What this task involves ▸
Reproduce the jumping recap below word for word, from its title to its final line.

Text segment ▸
Pipe Opener Recap: Jumping

Expanding on yesterday’s dressage recap, after dressage I was slightly meh about my test, but determined to still give a good go of the showjumping. I paid in advance for an extra round, with the expectation that he would be his normally spooky self in the show arena (which he was) and give him a more confidence building experience the second time round.

Since Jack started out being looky at the lakes puddles that dominated the facility that day, I purposely got his feet wet over and over again in the warmup ring- not hard to do when the “puddles” are almost 20′ wide. This gave me hope that I wouldn’t be swimming once we got into the arena proper, since there was literally no approach from 6B to fence 7 that avoided a splash zone.

After confidently navigating the water, we had a beautiful warmup, thanks to friend C channeling the trainer’s words from Tuesday’s lesson. I actually felt like my leg was under me, and for the most part that my shoulders were back, and Jack felt lovely and supple and relaxed. Where is that horse for dressage??

She helps me tack, warm up, and video- also her hair is fabulous!

Given data ▸

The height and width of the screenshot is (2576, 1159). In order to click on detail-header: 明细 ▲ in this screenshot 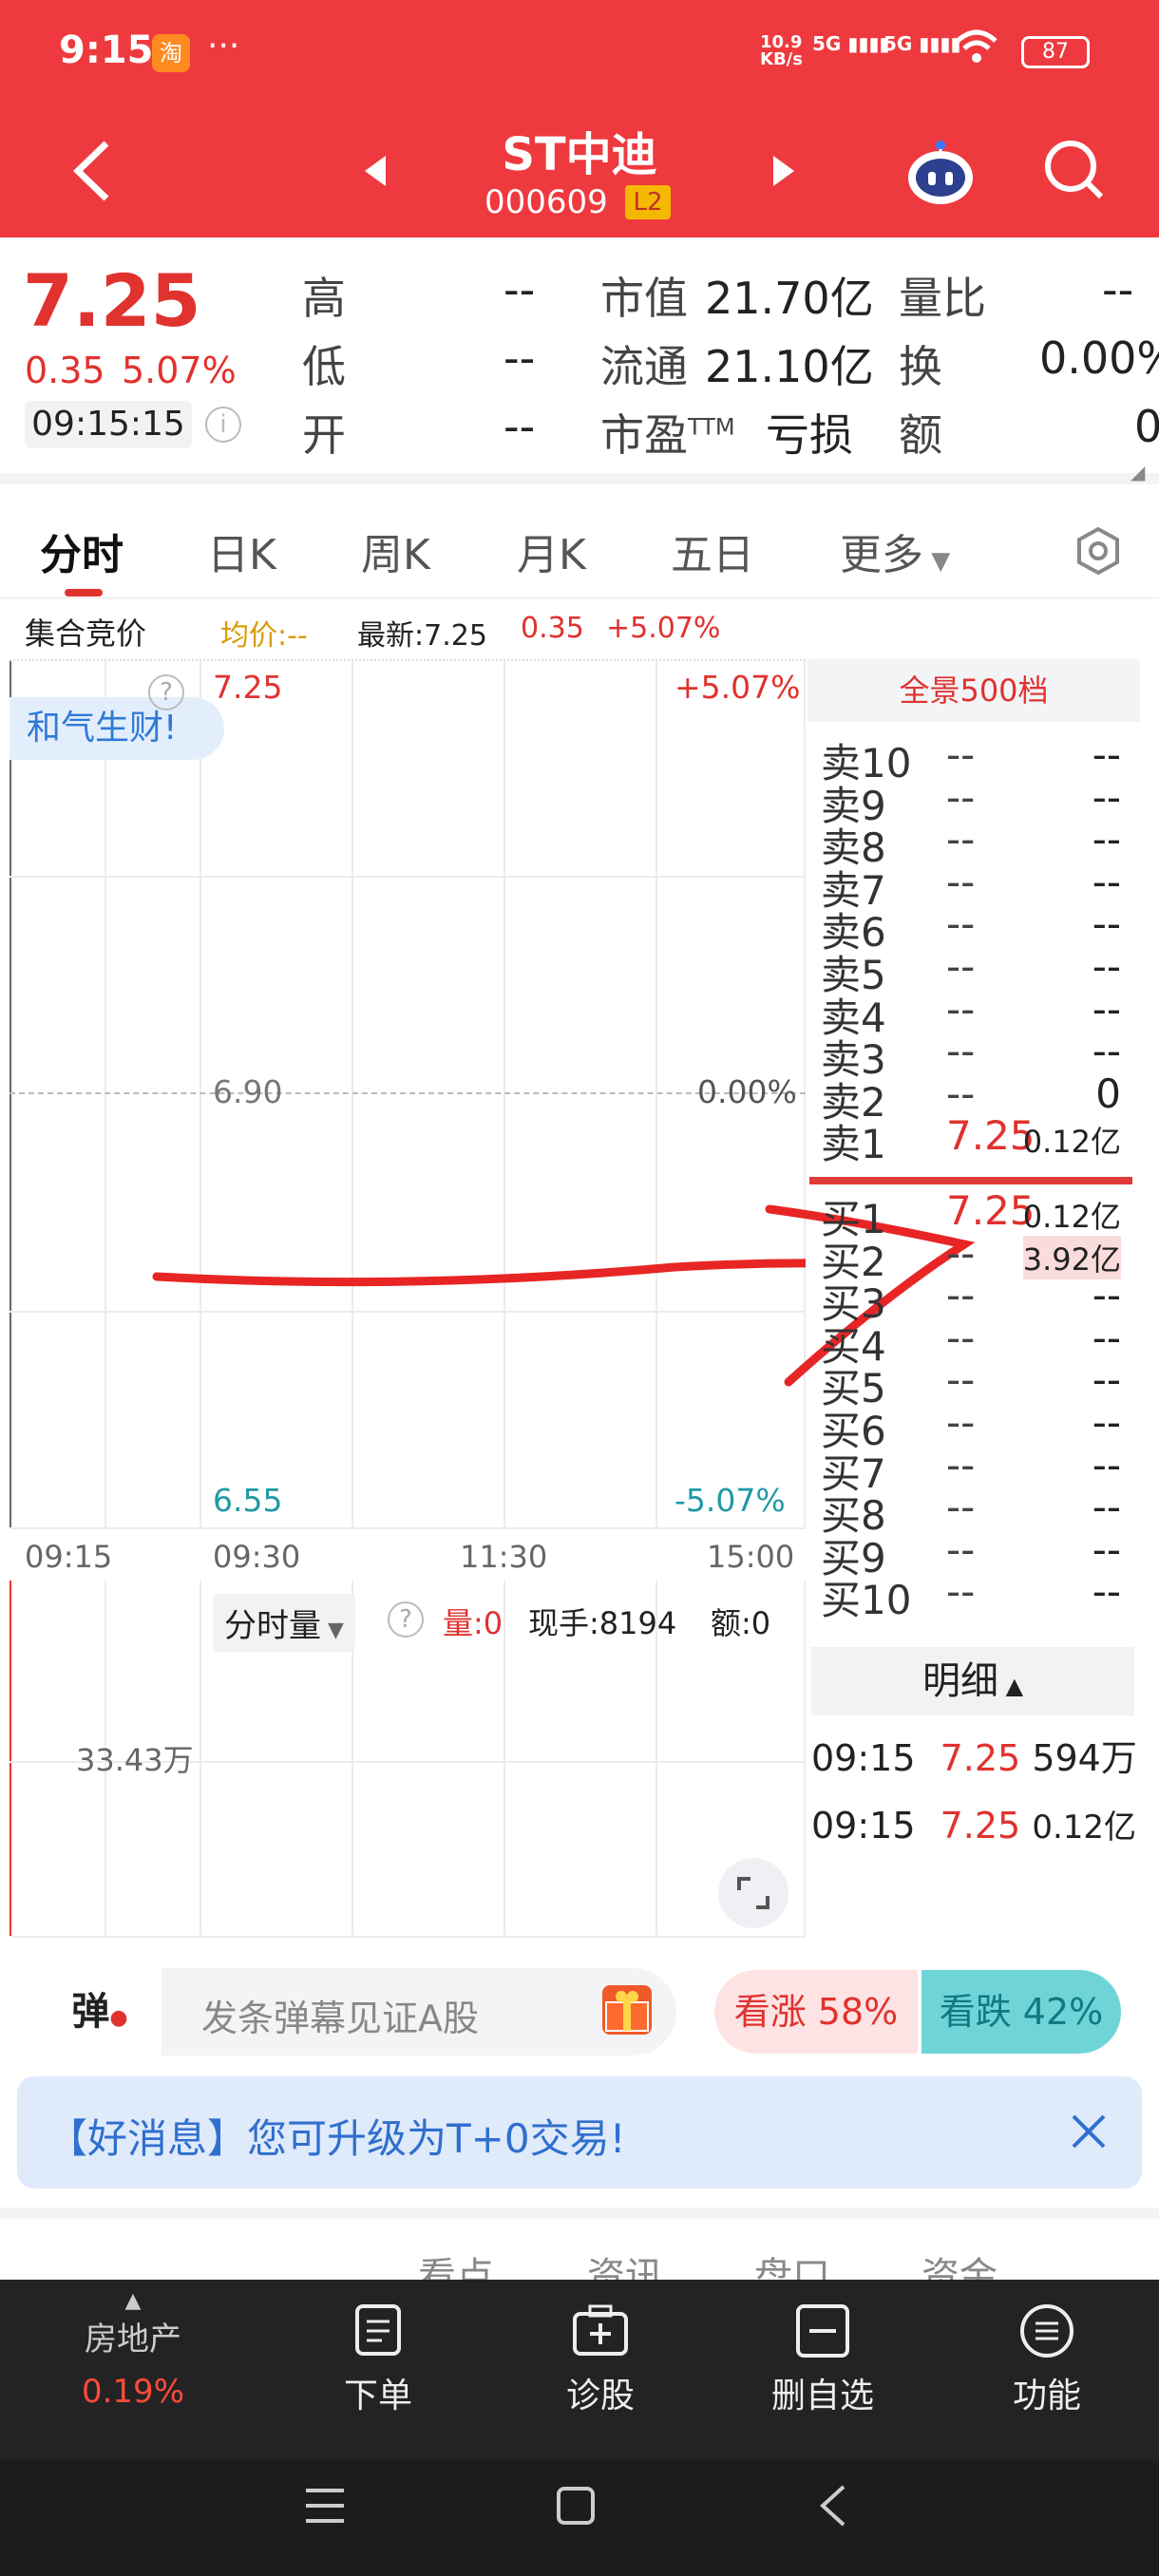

Exercise response ▸
Pipe Opener Recap: Jumping

Expanding on yesterday’s dressage recap, after dressage I was slightly meh about my test, but determined to still give a good go of the showjumping. I paid in advance for an extra round, with the expectation that he would be his normally spooky self in the show arena (which he was) and give him a more confidence building experience the second time round.

Since Jack started out being looky at the lakes puddles that dominated the facility that day, I purposely got his feet wet over and over again in the warmup ring- not hard to do when the “puddles” are almost 20′ wide. This gave me hope that I wouldn’t be swimming once we got into the arena proper, since there was literally no approach from 6B to fence 7 that avoided a splash zone.

After confidently navigating the water, we had a beautiful warmup, thanks to friend C channeling the trainer’s words from Tuesday’s lesson. I actually felt like my leg was under me, and for the most part that my shoulders were back, and Jack felt lovely and supple and relaxed. Where is that horse for dressage??

She helps me tack, warm up, and video- also her hair is fabulous!